Catherine Rolfsen, Vancouver Sun

After wiping out the competition and snagging the $12,000 grand prize at an international Scrabble championship in Dayton, Ohio, James Leong insists his win was a fluke.

“I’m still in shock,” said the 22-year-old Vancouver word whiz as he sat in an Ohio airport, hours after his win today. “I don’t think I deserve it at all, but I’m just happy.”

After playing 31 games over five days, Leong became the first Vancouverite to win the annual tournament, which drew 453 of the top players in the world.

For his final game, Leong was up against Jerry Lerman, a Californian who’s been playing for 20 or 30 years.

“It can be quite unnerving when you’ve just started out on it,” Leong said of the competition. “It’s so silent and yet there’s so many people around and the only thing you hear is little rattling of tiles on wood. It’s sort of eerie.”

With both players laying down some solid words — Leong made PAGURID for 72 points while Lerman scored 73 with QUIETUDE — the final game was close. Until the last move. Lerman had the tiles to spell OTALGIC, and Leong knew it:  he’d been keeping track of every tile laid in the game.

But with time running out, the veteran player spelled CITOLA instead, missing the bonus for playing all seven letters.

“He, I guess, got pretty rattled, and just whipped down the first word that came to him,” Leong said.

The crucial error kept Leong firmly in the lead, and he lay down RAX to seal the deal.

Leong, a second-year University of B.C. law student, may say he’s lucky, but his Scrabble mentor, Judy McLean, disagrees.

“He has a lightning mind,” said McLean.

Speed is key to professional Scrabble championships in which, unlike your average kitchen-table game, players have a total of 25 minutes each to make all their moves.
 

McLean met Leong as his professor when he was studying biochemistry at UBC, a degree he completed at 18. The Saskatoon native completed high school in two years, McLean said, and is now well on his way to a career as a lawyer.

Leong started playing Scrabble online, but got involved in the Vancouver Scrabble Club and loved the social aspect of the game.

“He’s truly an amazing young man,” said Valerie Gallant, a club director. “He blows me away actually.”
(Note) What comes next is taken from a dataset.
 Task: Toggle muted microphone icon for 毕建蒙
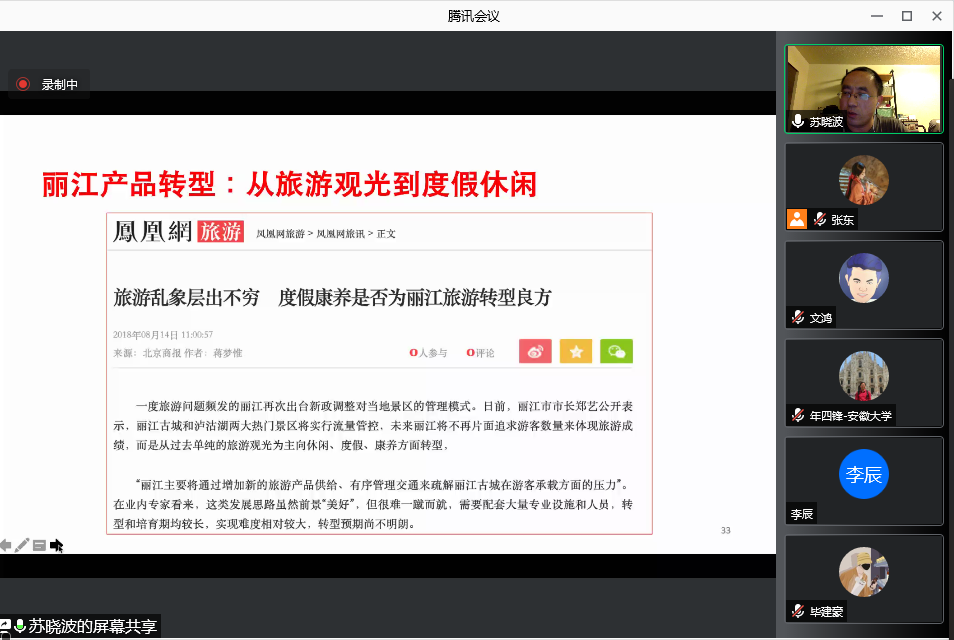tap(798, 611)
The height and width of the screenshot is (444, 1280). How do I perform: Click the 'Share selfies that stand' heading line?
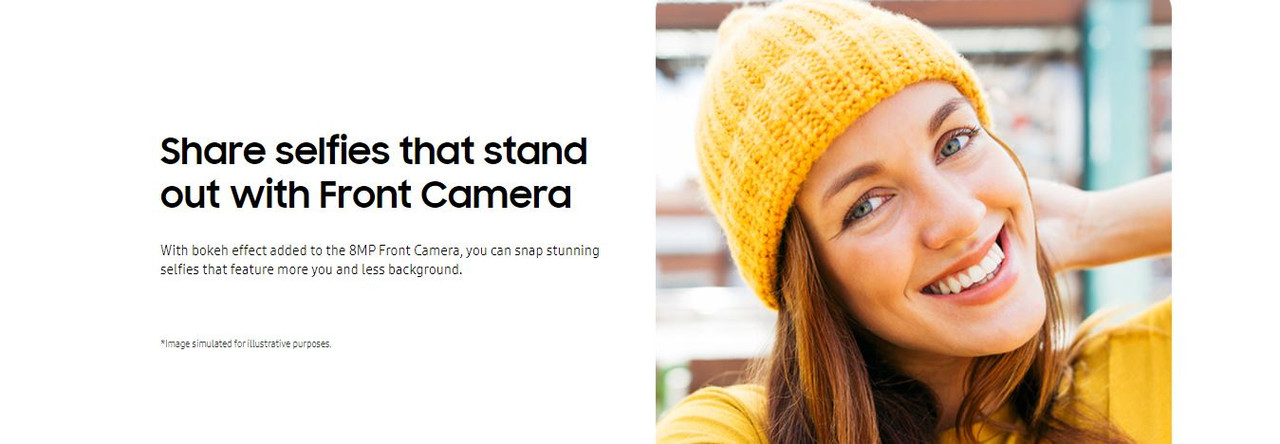click(373, 152)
Gallant said Leong started playing the game competitively four years ago.

“He just flew up the ranks,” she said. “He’s very, very good.”

Leong credits his success to the fact that he doesn’t take competitive Scrabble that seriously.

“I just thought, ‘OK, I just want to go and make sure I play a good game and that’s it,’” he said.

He does admit he has developed an addiction to memorizing lists of Scrabble words, many of which he can’t define.

In fact, McLean said, some of the top players are non-English speakers. Leong said he never thought he had a chance at the top prize, since the main reason he competes is to meet those who share his passion — which he admits not all his friends and family understand.

“Even though there’s a very competitive atmosphere when the tournament is on, as soon as it’s off there’s a very close sense of kinship, of camaraderie, because everybody’s involved in the same, quite nerdy, habit,” he laughed.